## Begin Source material
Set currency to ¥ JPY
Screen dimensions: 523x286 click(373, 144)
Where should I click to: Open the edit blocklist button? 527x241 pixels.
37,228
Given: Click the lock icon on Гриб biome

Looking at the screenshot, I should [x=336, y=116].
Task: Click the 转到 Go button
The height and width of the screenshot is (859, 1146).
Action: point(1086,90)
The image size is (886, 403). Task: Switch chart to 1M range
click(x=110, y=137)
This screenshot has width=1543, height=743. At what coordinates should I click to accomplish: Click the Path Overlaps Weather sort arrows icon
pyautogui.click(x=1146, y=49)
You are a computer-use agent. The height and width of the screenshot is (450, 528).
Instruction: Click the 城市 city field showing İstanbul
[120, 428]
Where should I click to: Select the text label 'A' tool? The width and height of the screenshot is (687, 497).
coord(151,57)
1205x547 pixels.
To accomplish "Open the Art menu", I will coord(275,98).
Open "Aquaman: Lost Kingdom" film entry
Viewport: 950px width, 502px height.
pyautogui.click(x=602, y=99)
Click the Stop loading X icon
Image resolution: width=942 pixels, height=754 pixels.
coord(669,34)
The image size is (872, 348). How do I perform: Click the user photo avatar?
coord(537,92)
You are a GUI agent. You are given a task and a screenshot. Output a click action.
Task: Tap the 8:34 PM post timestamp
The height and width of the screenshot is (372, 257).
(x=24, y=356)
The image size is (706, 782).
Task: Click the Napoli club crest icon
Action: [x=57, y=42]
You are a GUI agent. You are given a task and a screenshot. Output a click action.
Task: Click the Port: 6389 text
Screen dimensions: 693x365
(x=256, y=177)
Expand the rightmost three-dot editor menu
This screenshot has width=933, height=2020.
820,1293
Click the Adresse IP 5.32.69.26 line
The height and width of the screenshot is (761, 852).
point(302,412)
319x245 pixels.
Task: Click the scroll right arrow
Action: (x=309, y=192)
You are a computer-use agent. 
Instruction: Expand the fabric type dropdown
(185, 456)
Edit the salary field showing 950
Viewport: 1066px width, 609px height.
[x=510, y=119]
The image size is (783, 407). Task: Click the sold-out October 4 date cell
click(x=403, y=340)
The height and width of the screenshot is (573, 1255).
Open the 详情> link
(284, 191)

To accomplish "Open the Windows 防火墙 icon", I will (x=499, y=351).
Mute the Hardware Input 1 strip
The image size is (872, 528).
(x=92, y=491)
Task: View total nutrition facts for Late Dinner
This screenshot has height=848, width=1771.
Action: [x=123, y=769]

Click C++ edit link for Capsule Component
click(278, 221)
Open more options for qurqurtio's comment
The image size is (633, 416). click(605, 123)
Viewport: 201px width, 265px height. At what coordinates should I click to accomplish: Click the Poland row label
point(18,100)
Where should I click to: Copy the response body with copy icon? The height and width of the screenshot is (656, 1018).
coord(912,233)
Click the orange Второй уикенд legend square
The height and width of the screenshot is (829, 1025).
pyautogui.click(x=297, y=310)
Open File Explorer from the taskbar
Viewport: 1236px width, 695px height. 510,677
## End Source material
[Stated goal]
Copy out all of the data above word for word, changing and leaving out nothing.

[Final result]
Set currency to ¥ JPY
Screen dimensions: 523x286 click(373, 144)
Where should I click to: Open the edit blocklist button? 527x241 pixels.
37,228
Given: Click the lock icon on Гриб biome

Looking at the screenshot, I should [x=336, y=116].
Task: Click the 转到 Go button
The height and width of the screenshot is (859, 1146).
Action: point(1086,90)
The image size is (886, 403). Task: Switch chart to 1M range
click(x=110, y=137)
This screenshot has width=1543, height=743. At what coordinates should I click to accomplish: Click the Path Overlaps Weather sort arrows icon
pyautogui.click(x=1146, y=49)
You are a computer-use agent. The height and width of the screenshot is (450, 528).
Instruction: Click the 城市 city field showing İstanbul
[120, 428]
Where should I click to: Select the text label 'A' tool? The width and height of the screenshot is (687, 497).
coord(151,57)
1205x547 pixels.
To accomplish "Open the Art menu", I will coord(275,98).
Open "Aquaman: Lost Kingdom" film entry
Viewport: 950px width, 502px height.
pyautogui.click(x=602, y=99)
Click the Stop loading X icon
Image resolution: width=942 pixels, height=754 pixels.
coord(669,34)
The image size is (872, 348). How do I perform: Click the user photo avatar?
coord(537,92)
You are a GUI agent. You are given a task and a screenshot. Output a click action.
Task: Tap the 8:34 PM post timestamp
The height and width of the screenshot is (372, 257).
(x=24, y=356)
The image size is (706, 782).
Task: Click the Napoli club crest icon
Action: [x=57, y=42]
You are a GUI agent. You are given a task and a screenshot. Output a click action.
Task: Click the Port: 6389 text
Screen dimensions: 693x365
(x=256, y=177)
Expand the rightmost three-dot editor menu
This screenshot has width=933, height=2020.
820,1293
Click the Adresse IP 5.32.69.26 line
The height and width of the screenshot is (761, 852).
point(302,412)
319x245 pixels.
Task: Click the scroll right arrow
Action: (x=309, y=192)
You are a computer-use agent. 
Instruction: Expand the fabric type dropdown
(185, 456)
Edit the salary field showing 950
Viewport: 1066px width, 609px height.
[x=510, y=119]
The image size is (783, 407). Task: Click the sold-out October 4 date cell
click(x=403, y=340)
The height and width of the screenshot is (573, 1255).
Open the 详情> link
(284, 191)

To accomplish "Open the Windows 防火墙 icon", I will (x=499, y=351).
Mute the Hardware Input 1 strip
The image size is (872, 528).
(x=92, y=491)
Task: View total nutrition facts for Late Dinner
This screenshot has height=848, width=1771.
Action: [x=123, y=769]

Click C++ edit link for Capsule Component
click(278, 221)
Open more options for qurqurtio's comment
The image size is (633, 416). click(605, 123)
Viewport: 201px width, 265px height. At what coordinates should I click to accomplish: Click the Poland row label
point(18,100)
Where should I click to: Copy the response body with copy icon? The height and width of the screenshot is (656, 1018).
coord(912,233)
Click the orange Второй уикенд legend square
The height and width of the screenshot is (829, 1025).
pyautogui.click(x=297, y=310)
Open File Explorer from the taskbar
Viewport: 1236px width, 695px height. 510,677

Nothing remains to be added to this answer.